Duim (lengtemaat)
De duim is een oude lengtemaat, gebruikt in Nederland, Vlaanderen en Zuid Afrika, die ongeveer gelijk is aan de breedte van het bovenste kootje van de duim van een volwassen man. Een duim heeft afhankelijk van de streek een andere lengte:
- een Amsterdamse duim is 2,57393636 cm (11 Amsterdamse duim is 1 Amsterdamse voet);
- een Franse duim is 2,7 cm;
- een Gelderse of Nijmeegse duim is 2,7 cm;
- een Hondsbosse en Rijpse duim is 2,4 cm;
- een Rijnlandse duim is 2,61 cm;
- een Vlaamse duim (gebruikt in de kasselrij van de Oudburg: het Land van Waas, Gent en Dendermonde) is 2,54 cm;
- een Zuid-Afrikaanse duim is 2,54 cm.
Bij de invoering van het Nederlands metriek stelsel in 1820, bepaald door de ijkwet van 1816, werd de duim gelijkgesteld aan een centimeter, echter in 1870 werd de duim afgeschaft. Toch is de nominale maataanduiding van duim internationaal nog zeer belangrijk als 'de' standaard in wereldwijde constructie.

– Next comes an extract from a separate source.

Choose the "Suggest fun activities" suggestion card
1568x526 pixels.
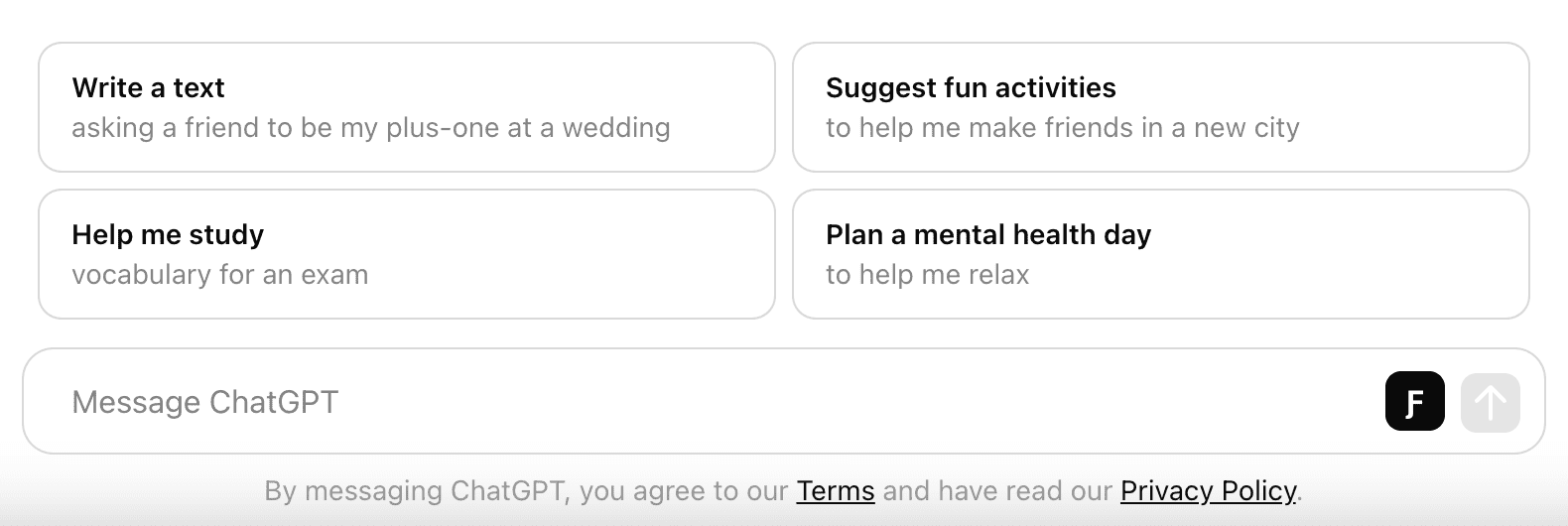coord(1160,107)
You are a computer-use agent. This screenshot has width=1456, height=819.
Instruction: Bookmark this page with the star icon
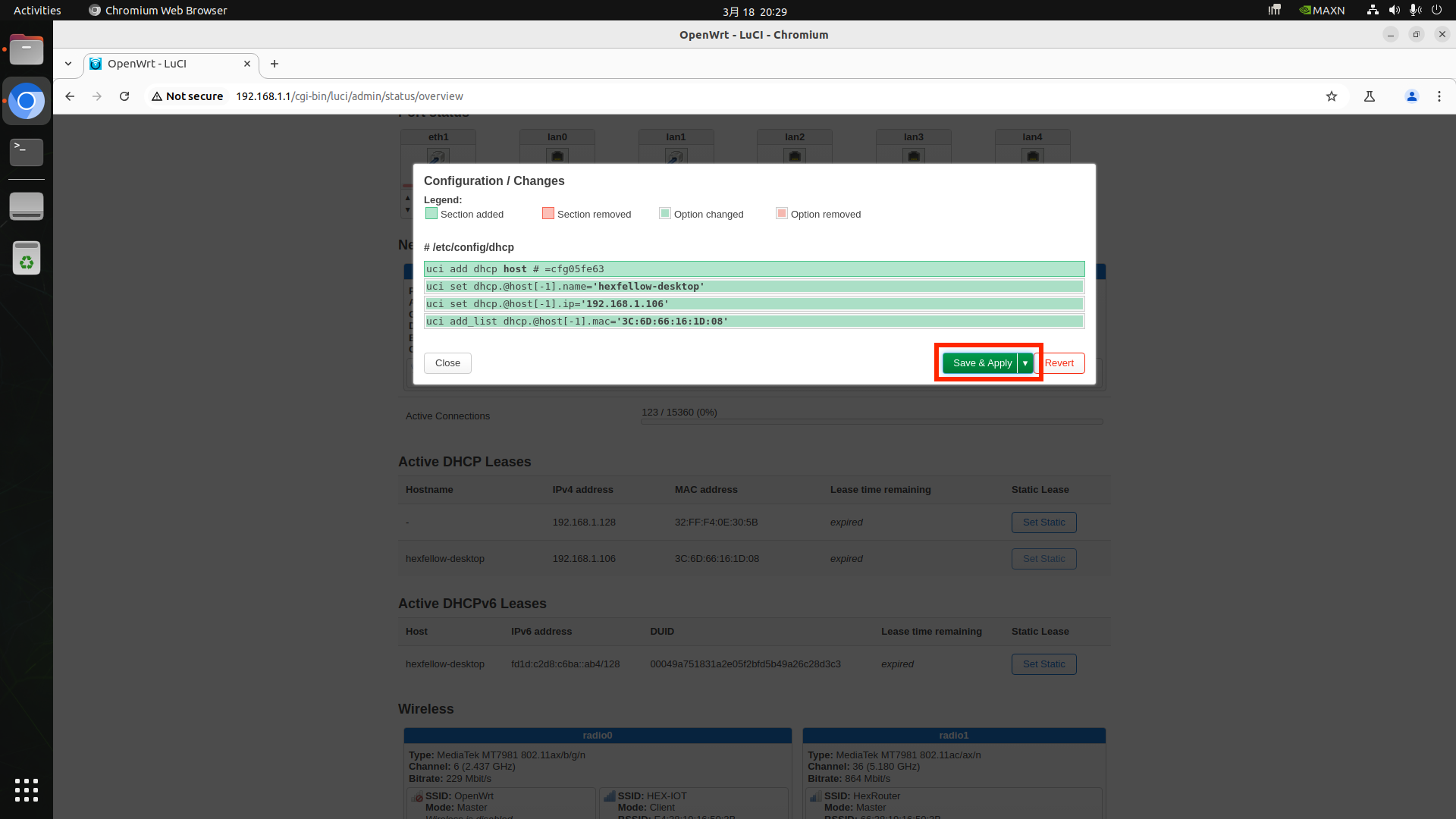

De term duim wordt ook gebruikt als Nederlandse term voor de Engelse duim of inch die een lengte heeft van 2,54 cm. Een 'pijp' (buis) van een duim betekent echter niet dat deze een diameter heeft van 25,4 mm. Volgens de meest belangrijke ANSI normen heeft die buis een dikte van 33,4 mm, een halve duim is dan weer 21,3 mm, enz...
Bij schroefdraad voor appendages (bv. sanitair) wordt de duim als draadmaat gebruikt. Daarin heeft een draadmaat van 1 duim (buitendraad) een buitendiameter van 33,25 mm en een kerndiameter van 30,29 mm. Voor 3/4 duims is dat resp. 26,44 en 24,12 mm. Voor 1/2 duims is dat 20,96 en 18,63 mm. De werkelijke diameter loopt dus niet liniair met de duimse maat. Dat komt doordat de duimse maat is afgeleid van het aantal gangen (schroefdraad) per inch.
Ook in de naam van de duimstok komt deze oude maat nog terug. Bij Amsterdamse stratenmakers wordt nog steeds de duim gehanteerd, maar staat voor 1 cm.